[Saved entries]
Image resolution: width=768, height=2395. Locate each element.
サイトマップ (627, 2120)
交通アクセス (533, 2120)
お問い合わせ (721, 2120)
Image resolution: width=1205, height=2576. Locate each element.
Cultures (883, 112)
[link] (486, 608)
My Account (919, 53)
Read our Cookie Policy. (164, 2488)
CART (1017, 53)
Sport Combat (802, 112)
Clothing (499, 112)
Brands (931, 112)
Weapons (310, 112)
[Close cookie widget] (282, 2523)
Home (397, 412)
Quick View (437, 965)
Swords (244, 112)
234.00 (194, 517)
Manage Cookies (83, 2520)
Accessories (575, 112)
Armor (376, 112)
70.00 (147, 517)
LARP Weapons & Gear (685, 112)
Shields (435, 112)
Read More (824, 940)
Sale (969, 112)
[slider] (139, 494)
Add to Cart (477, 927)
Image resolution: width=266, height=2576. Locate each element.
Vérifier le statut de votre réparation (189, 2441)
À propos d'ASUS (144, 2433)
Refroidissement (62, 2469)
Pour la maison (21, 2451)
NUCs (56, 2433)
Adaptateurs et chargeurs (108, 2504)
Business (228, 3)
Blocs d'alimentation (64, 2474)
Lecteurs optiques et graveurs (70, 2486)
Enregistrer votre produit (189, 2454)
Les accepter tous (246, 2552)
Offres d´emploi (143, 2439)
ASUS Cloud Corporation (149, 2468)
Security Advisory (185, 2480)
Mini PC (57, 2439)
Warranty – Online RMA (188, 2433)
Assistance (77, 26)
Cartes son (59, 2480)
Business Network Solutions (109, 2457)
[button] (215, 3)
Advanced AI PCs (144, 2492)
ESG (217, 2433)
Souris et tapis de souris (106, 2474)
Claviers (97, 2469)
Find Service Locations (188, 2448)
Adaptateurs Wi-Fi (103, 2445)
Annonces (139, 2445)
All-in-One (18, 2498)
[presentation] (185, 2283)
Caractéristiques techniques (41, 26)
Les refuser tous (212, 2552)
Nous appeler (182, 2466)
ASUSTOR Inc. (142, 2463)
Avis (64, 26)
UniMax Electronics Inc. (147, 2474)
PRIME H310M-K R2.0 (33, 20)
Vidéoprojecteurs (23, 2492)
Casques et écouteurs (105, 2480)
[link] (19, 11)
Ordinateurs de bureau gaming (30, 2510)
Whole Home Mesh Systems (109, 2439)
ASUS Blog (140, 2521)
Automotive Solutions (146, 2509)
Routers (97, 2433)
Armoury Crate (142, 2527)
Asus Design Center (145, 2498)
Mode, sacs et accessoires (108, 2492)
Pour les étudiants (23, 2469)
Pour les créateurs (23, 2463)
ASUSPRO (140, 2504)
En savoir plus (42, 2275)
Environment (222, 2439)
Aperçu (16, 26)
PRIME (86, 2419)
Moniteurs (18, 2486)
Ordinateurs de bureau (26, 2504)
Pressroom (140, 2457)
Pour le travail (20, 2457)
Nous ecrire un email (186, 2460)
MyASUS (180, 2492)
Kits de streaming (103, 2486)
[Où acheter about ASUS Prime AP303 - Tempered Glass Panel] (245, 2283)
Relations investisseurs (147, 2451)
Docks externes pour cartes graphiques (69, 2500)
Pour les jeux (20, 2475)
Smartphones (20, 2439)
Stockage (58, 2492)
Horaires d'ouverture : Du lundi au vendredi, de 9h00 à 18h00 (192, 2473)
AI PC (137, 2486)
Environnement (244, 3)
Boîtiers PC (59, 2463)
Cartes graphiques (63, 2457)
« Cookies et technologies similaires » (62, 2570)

## Description of the task
Keep only the lines from the one containing "ASUS Blog (140, 2521)" to the end of the entries, and repeat them exactly.

## Your response
ASUS Blog (140, 2521)
Automotive Solutions (146, 2509)
Routers (97, 2433)
Armoury Crate (142, 2527)
Asus Design Center (145, 2498)
Mode, sacs et accessoires (108, 2492)
Pour les étudiants (23, 2469)
Pour les créateurs (23, 2463)
ASUSPRO (140, 2504)
En savoir plus (42, 2275)
Environment (222, 2439)
Aperçu (16, 26)
PRIME (86, 2419)
Moniteurs (18, 2486)
Ordinateurs de bureau (26, 2504)
Pressroom (140, 2457)
Pour le travail (20, 2457)
Nous ecrire un email (186, 2460)
MyASUS (180, 2492)
Kits de streaming (103, 2486)
[Où acheter about ASUS Prime AP303 - Tempered Glass Panel] (245, 2283)
Relations investisseurs (147, 2451)
Docks externes pour cartes graphiques (69, 2500)
Pour les jeux (20, 2475)
Smartphones (20, 2439)
Stockage (58, 2492)
Horaires d'ouverture : Du lundi au vendredi, de 9h00 à 18h00 (192, 2473)
AI PC (137, 2486)
Environnement (244, 3)
Boîtiers PC (59, 2463)
Cartes graphiques (63, 2457)
« Cookies et technologies similaires » (62, 2570)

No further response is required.